■ Exercise prompt: Extract each record and reproduce it exactly.

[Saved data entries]
##############################

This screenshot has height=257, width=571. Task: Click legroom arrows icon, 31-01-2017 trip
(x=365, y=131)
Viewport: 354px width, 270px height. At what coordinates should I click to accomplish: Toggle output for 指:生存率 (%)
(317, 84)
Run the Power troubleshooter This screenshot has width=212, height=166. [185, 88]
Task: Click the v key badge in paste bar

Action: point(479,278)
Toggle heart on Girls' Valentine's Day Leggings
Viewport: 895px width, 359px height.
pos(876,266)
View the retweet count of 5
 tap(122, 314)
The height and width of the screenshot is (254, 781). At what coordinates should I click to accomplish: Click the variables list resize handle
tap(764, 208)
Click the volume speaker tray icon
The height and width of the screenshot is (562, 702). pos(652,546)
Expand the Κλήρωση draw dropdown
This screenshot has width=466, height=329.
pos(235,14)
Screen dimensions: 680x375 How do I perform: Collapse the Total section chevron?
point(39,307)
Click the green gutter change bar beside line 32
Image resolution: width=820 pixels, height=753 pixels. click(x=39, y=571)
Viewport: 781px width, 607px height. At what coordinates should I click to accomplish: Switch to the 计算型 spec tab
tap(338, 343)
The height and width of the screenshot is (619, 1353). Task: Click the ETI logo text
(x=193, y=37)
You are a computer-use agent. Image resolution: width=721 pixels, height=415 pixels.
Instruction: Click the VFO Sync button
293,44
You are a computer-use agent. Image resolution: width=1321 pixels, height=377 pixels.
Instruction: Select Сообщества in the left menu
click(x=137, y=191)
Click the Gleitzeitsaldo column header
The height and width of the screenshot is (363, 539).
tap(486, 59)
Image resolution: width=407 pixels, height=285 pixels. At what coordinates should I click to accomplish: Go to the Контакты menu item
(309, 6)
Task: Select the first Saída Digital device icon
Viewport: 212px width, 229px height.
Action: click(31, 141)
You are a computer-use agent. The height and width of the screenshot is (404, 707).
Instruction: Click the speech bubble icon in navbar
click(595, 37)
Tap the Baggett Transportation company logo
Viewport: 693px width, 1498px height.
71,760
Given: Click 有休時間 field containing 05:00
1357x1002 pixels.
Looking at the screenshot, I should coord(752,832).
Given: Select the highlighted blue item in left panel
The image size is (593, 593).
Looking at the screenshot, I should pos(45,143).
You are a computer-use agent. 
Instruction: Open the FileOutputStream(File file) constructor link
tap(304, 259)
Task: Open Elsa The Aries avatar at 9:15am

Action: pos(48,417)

##############################

■ Answer box:
This screenshot has height=257, width=571. Task: Click legroom arrows icon, 31-01-2017 trip
(x=365, y=131)
Viewport: 354px width, 270px height. At what coordinates should I click to accomplish: Toggle output for 指:生存率 (%)
(317, 84)
Run the Power troubleshooter This screenshot has width=212, height=166. [185, 88]
Task: Click the v key badge in paste bar

Action: point(479,278)
Toggle heart on Girls' Valentine's Day Leggings
Viewport: 895px width, 359px height.
pos(876,266)
View the retweet count of 5
 tap(122, 314)
The height and width of the screenshot is (254, 781). At what coordinates should I click to accomplish: Click the variables list resize handle
tap(764, 208)
Click the volume speaker tray icon
The height and width of the screenshot is (562, 702). pos(652,546)
Expand the Κλήρωση draw dropdown
This screenshot has width=466, height=329.
pos(235,14)
Screen dimensions: 680x375 How do I perform: Collapse the Total section chevron?
point(39,307)
Click the green gutter change bar beside line 32
Image resolution: width=820 pixels, height=753 pixels. click(x=39, y=571)
Viewport: 781px width, 607px height. At what coordinates should I click to accomplish: Switch to the 计算型 spec tab
tap(338, 343)
The height and width of the screenshot is (619, 1353). Task: Click the ETI logo text
(x=193, y=37)
You are a computer-use agent. Image resolution: width=721 pixels, height=415 pixels.
Instruction: Click the VFO Sync button
293,44
You are a computer-use agent. Image resolution: width=1321 pixels, height=377 pixels.
Instruction: Select Сообщества in the left menu
click(x=137, y=191)
Click the Gleitzeitsaldo column header
The height and width of the screenshot is (363, 539).
tap(486, 59)
Image resolution: width=407 pixels, height=285 pixels. At what coordinates should I click to accomplish: Go to the Контакты menu item
(309, 6)
Task: Select the first Saída Digital device icon
Viewport: 212px width, 229px height.
Action: click(31, 141)
You are a computer-use agent. The height and width of the screenshot is (404, 707).
Instruction: Click the speech bubble icon in navbar
click(595, 37)
Tap the Baggett Transportation company logo
Viewport: 693px width, 1498px height.
71,760
Given: Click 有休時間 field containing 05:00
1357x1002 pixels.
Looking at the screenshot, I should coord(752,832).
Given: Select the highlighted blue item in left panel
The image size is (593, 593).
Looking at the screenshot, I should pos(45,143).
You are a computer-use agent. 
Instruction: Open the FileOutputStream(File file) constructor link
tap(304, 259)
Task: Open Elsa The Aries avatar at 9:15am

Action: pos(48,417)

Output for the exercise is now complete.